En juillet 2014, soit la même année que l'élaboration et la rédaction de ce travail, le Premier Ministre albanais Edi Rama décide de revoir les fondements de l'éducation et la structure organisationnelle et pédagogiques de l'enseignement supérieur et déploie son grand projet de réforme à travers un discours intitulé : « Reforma në Arsimin e Lartë, fund arsimit si një mall që blihet » (la réforme sur l'enseignement supérieur, la fin de l'éducation comme une marchandise qui s'achète), semblant orienter la caractéristique principale de cette réforme sur le fait que l'on peut monnayer son diplôme et ses examens. Cependant, cette réforme table sur d'autres problèmes relatifs à la situation actuelle de l'éducation en Albanie. Selon Çajupi (2012), 30% des écoles privées pré-universitaires ne disposeraient pas de l'accréditation du gouvernement albanais et fonctionnent sans être évaluées. L'Université en tant qu'institution n'a pas bonne presse ni grande évaluation de la part de chacun, et le discours tenu par Edi Rama dans sa présentation du projet de réforme de l'enseignement supérieur par le gouvernement est direct, il s'attaque (à tort ou à raison) à tous les fronts : celui de la famille, de l'école et de chacun de ses occupants.

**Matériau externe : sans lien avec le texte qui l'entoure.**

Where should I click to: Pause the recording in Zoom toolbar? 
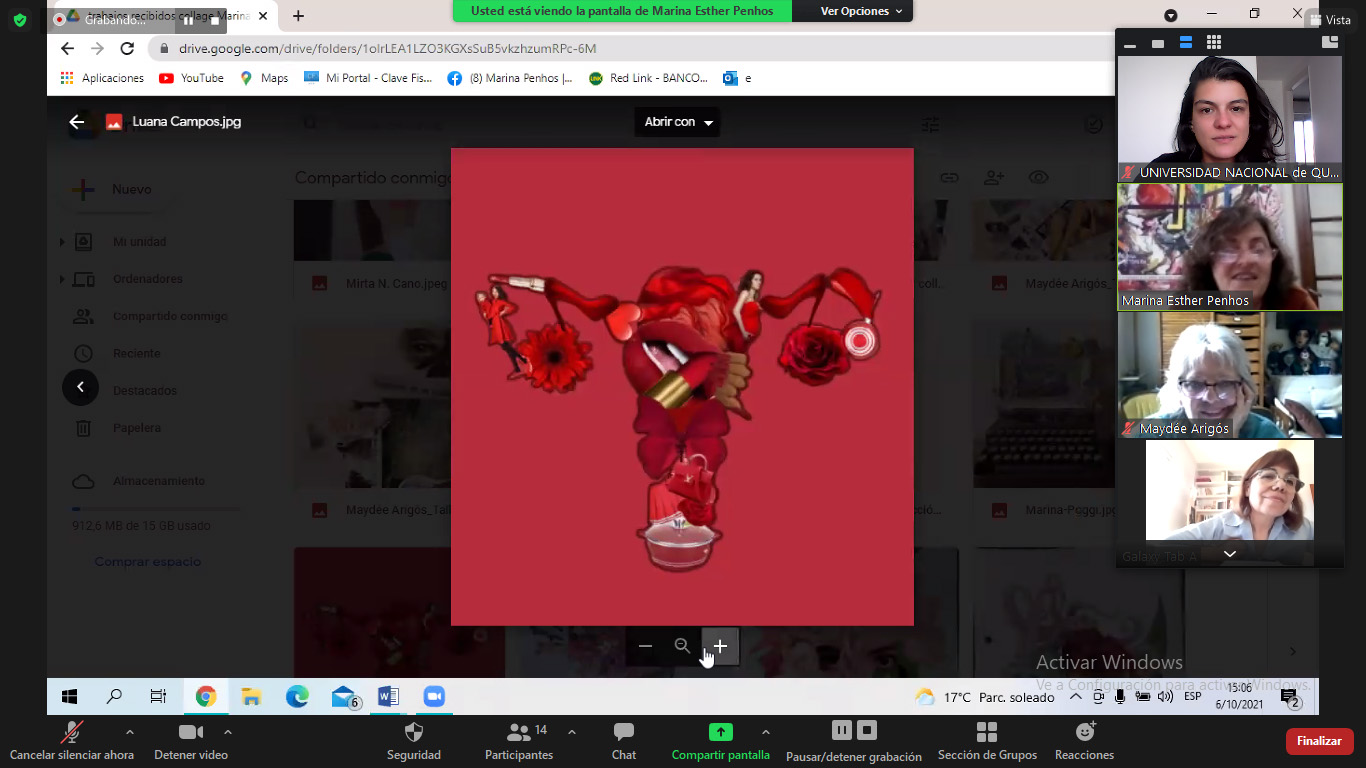pyautogui.click(x=842, y=730)
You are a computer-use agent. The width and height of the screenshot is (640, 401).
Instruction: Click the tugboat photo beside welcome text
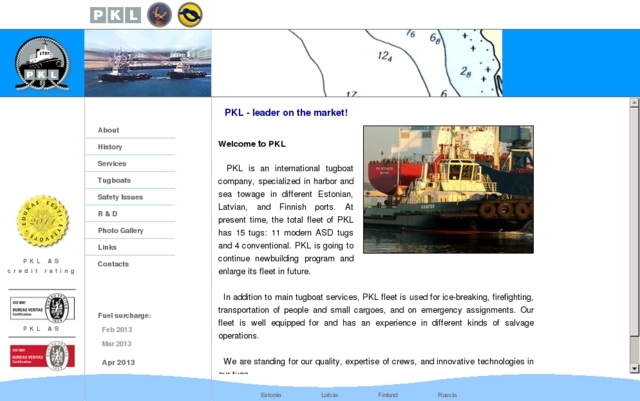point(448,189)
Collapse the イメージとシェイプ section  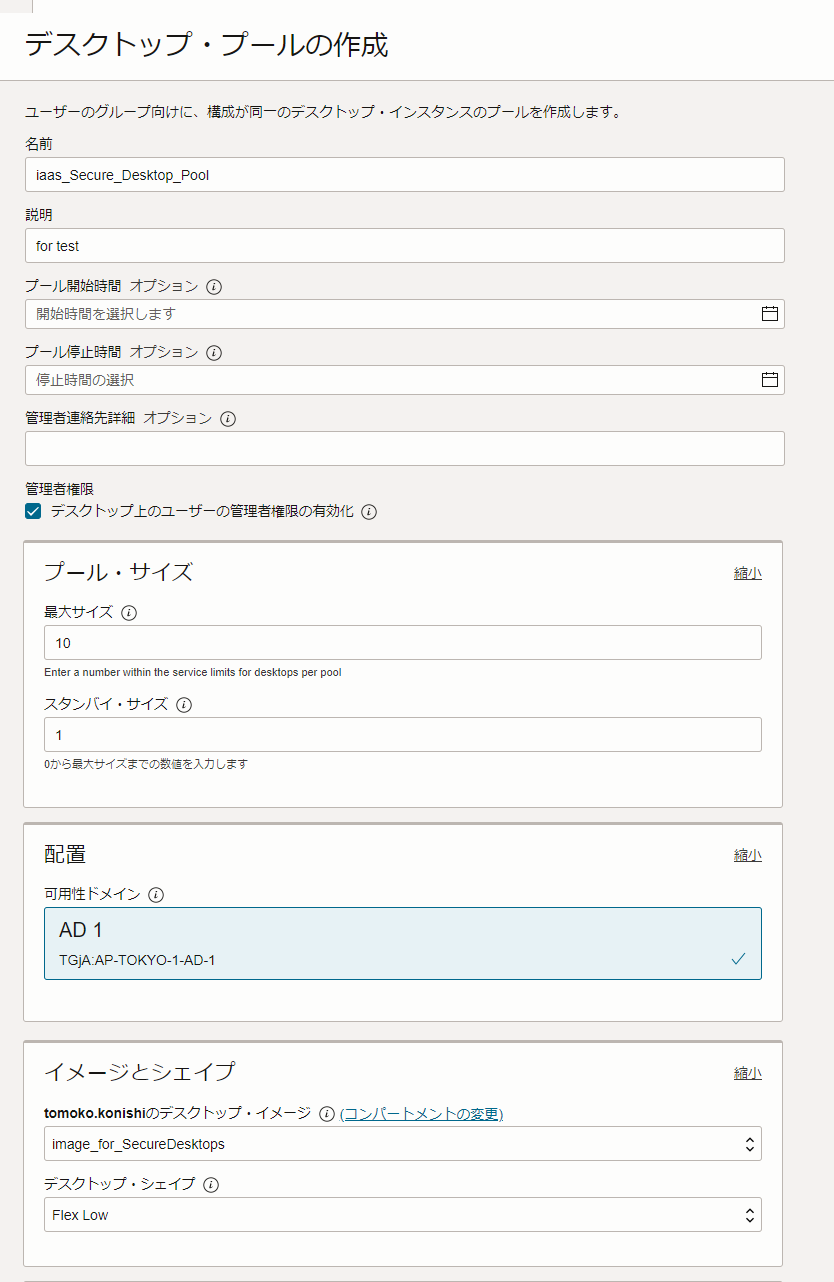click(748, 1072)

3.2. L'Université albanaise sur les bancs d'essai

Le projet de réforme a été initié à la volonté du Premier Ministre Edi Rama dès son accès au poste en juin 2013. Plusieurs scandales avaient déjà éclaté quant à la remise en question de la transparence de certaines institutions et de la crédibilité de certaines de leurs pratiques (scandale de l'Université Cristal à titre d'exemple). Selon la perspective de rejoindre

77

l'Union Européenne dans les années à venir, il semblerait, si l'on en croit le discours tenu à propos du système de l'enseignement supérieur et de quelques-unes de mes expériences, qu'une réforme voire une refonte de tout le domaine est nécessaire. Cette nouvelle réforme dont le contenu a été rendu public en juillet 2014 vise à corriger les points suivants.

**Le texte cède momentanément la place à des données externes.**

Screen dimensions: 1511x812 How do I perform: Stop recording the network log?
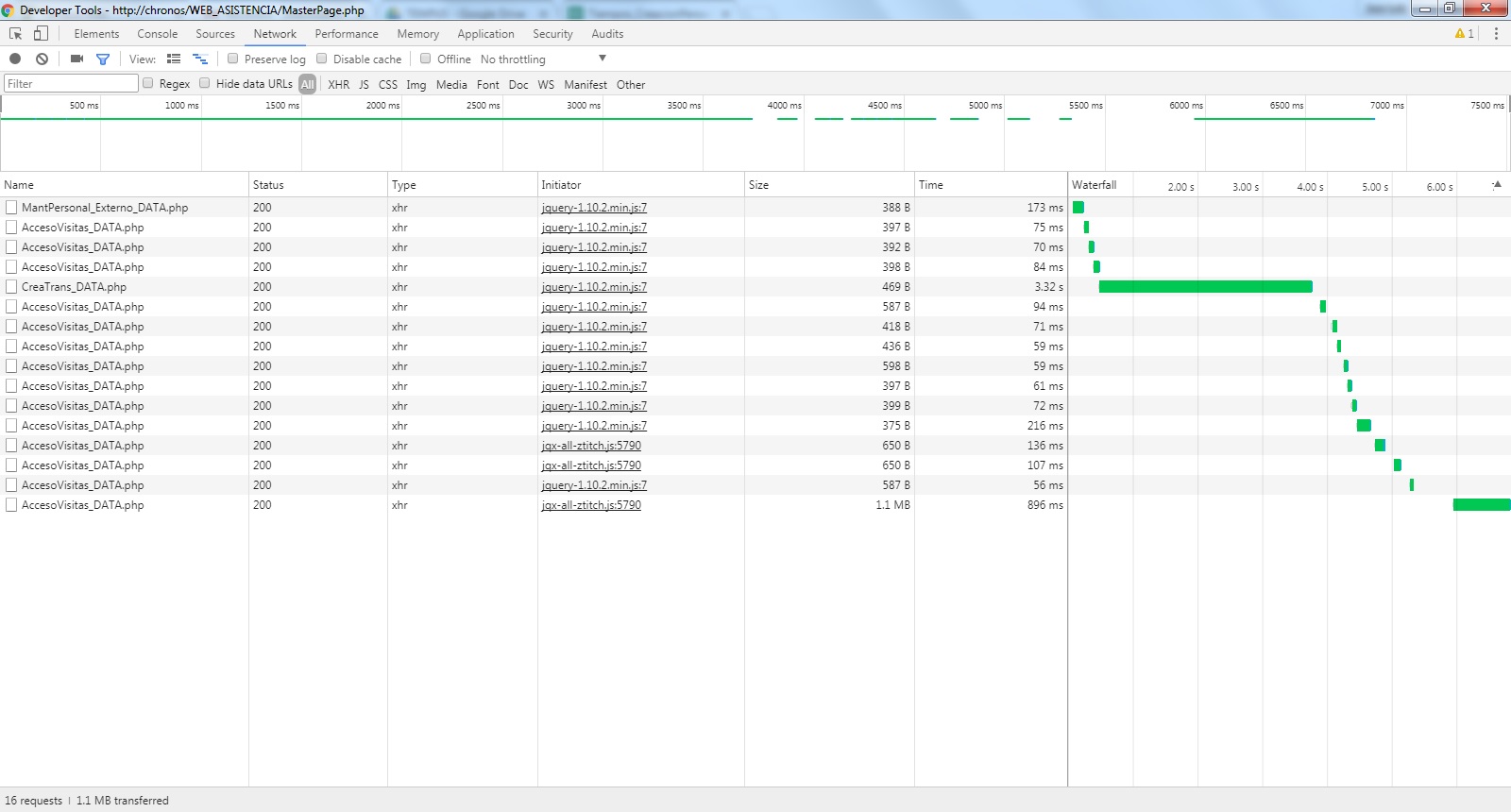(x=15, y=59)
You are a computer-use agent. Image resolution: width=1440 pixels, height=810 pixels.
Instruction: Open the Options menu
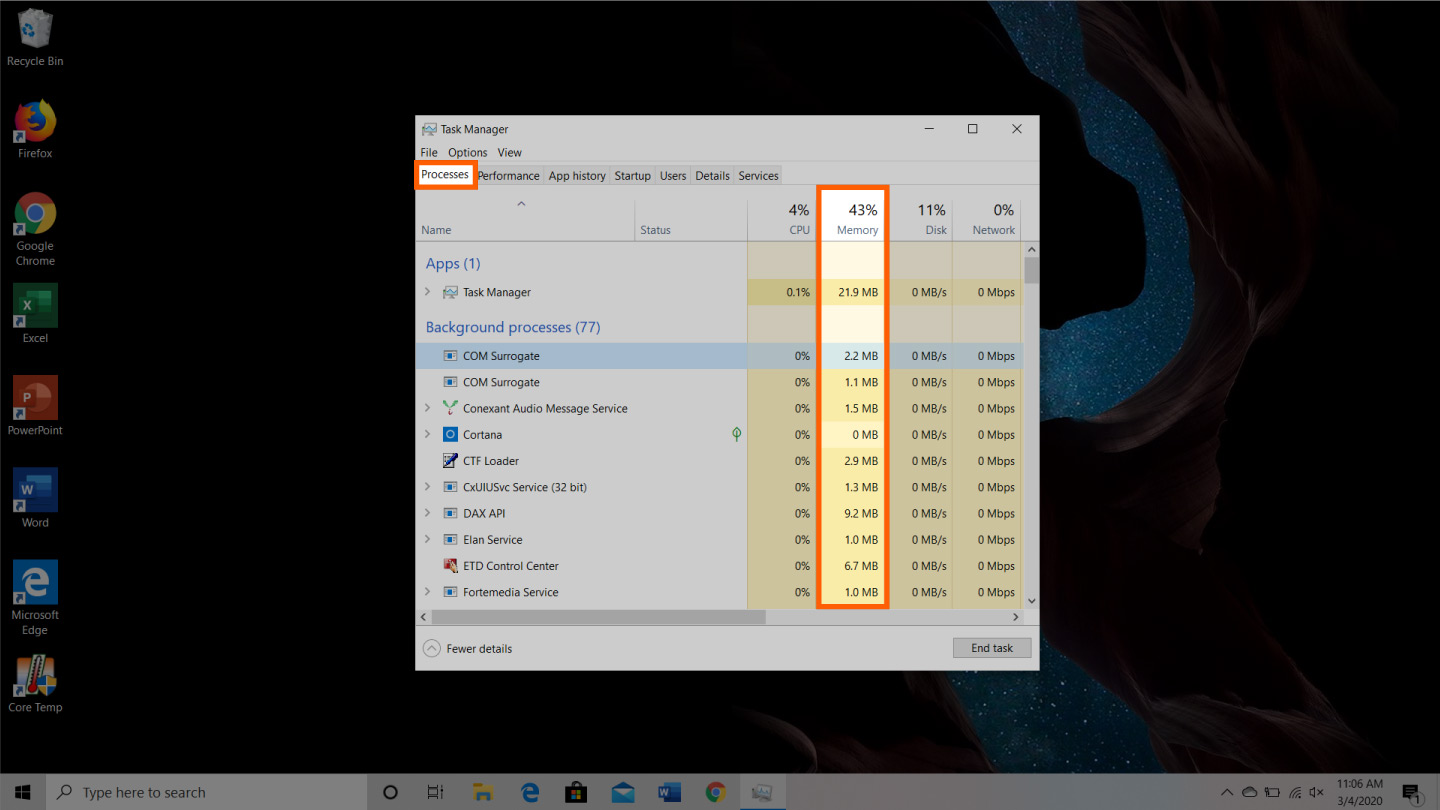466,152
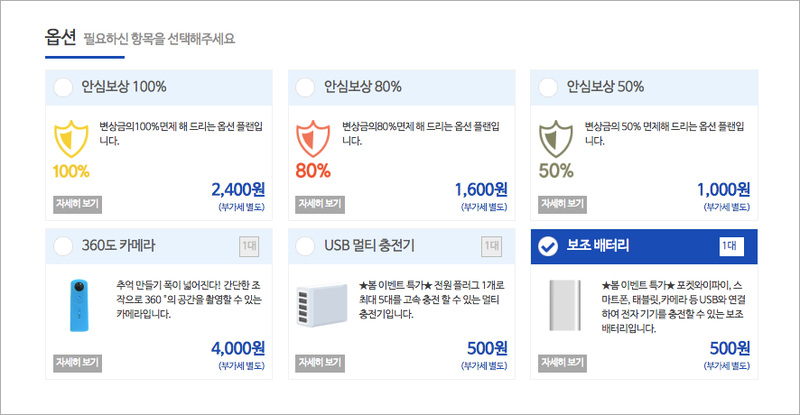Click the red 80% shield icon
This screenshot has height=415, width=800.
(x=313, y=139)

4 Une surpopulation des universités albanaises : raisons et initiatives

Le nombre d'étudiants a explosé depuis la fin du régime communiste : près de 20.000 en 1983, pour plus de 63.000 en 2004 et 160.000 en 2011, pour une population totale de 3.162.000 habitants en Albanie, ce qui représente 5% de la population. Comme le déplorent les enseignants de l'enseignement universitaire public, ces apprenants sont très souvent dans une salle de classe parce qu'ils ne veulent que le diplôme, ce que le rapport effectué confirme en rappelant au passage deux autres facteurs de cette surpopulation des universités albanaises : la trop grande offre de formation :

- plus de 1500 programmes de formation pour le pays

- près de 60 institutions de l'enseignement supérieur (49 privées et 15 publiques), soit 20
universités par tranche d'un million d'habitants, ou 8 fois plus qu'au Royaume Uni.

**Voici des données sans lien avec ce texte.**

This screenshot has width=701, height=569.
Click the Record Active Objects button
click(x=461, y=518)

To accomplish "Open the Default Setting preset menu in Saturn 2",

Il est également reconnu que le niveau de performance des étudiants albanais a grandement chuté, en partie à cause de la facilité d'accéder à des cursus de formation dans des structures privées, qui auront été le sujet d'un grand nombre de scandales impliquant corruption et manque de crédibilité des plans de formation, et des modes de gestion. La réforme de 2014 voulant privilégier le principe de l'égalité des chances, de la libre concurrence et l'accès à tous sur la base du mérite, vise à fermer progressivement un certain nombre d'établissements publics et privés dès la rentrée 2014-15, en vue de leur permettre d'améliorer la qualité des enseignements dédiés aux apprenants. Cette initiative fait débat dans le sens où les étudiants ne sont pas les seuls à blâmer dans ce processus.

Jusqu'en 2006, on entrait dans la filière de son choix après le passage d'une épreuve d'entrée. Puis, avec la signature de la Charte de Bologne, l'accès à l'université est rendu possible dès que l'on obtient son bac, avec une note minimale de 5/10. Ensuite, le nombre de points obtenus aux épreuves du BAC est multiplié par le taux de réussite du lycée dans lequel l'élève était inscrit. L'étudiant remplit un formulaire, le A1, où il inscrit un nombre maximum de 10 choix de disciplines et des universités dans lesquelles il souhaiterait étudier. En fonction du classement national de la totalité des lycéens du pays, du nombre de places par classe en Licence 1 et du nombre de points obtenu par l'étudiant, il sera admis dans son choix nr 1 à 10. Si le nombre de ses points n'était pas suffisant pour intégrer ses 10 premiers choix, il remplira

78

le formulaire A2 (permettant une rentrée scolaire en novembre, soit un mois après tout le monde), ou encore le A3 (rentrée en décembre). Quand on a son BAC, et qu'on a le courage de remplir trois formulaires, de regarder les listes d'admission dans un maximum de trente disciplines et dans des universités différentes, on est pratiquement sûr d'être admis à l'université, tant qu'on a envie de se lancer dans cette épreuve.

Certains départements désertés par les apprenants soit par manque d'intérêt, soit par manque de sérieux et que pour survivre en tant qu'unité d'enseignement, on ferme les yeux sur les absences et les incompétences de son public d'apprenant (quand certaines disciplines attirent plus d'étudiants moyens que bons), soit aussi parce que trop de formations existent pour que chacune d'entre elle gagne des étudiants sérieux et intéressés, certaines disciplines sont alors ornées de représentations négatives. Pour contrôler la qualité des apprenants acceptés à l'université (!!), les quotas seront revus à la baisse pour l'enseignement public et les tarifs appliqués à l'entrée dans l'enseignement supérieur revus à la hausse (ce qui ne respecte que partiellement la volonté de permettre aux étudiants méritants d'accéder à l'enseignement supérieur).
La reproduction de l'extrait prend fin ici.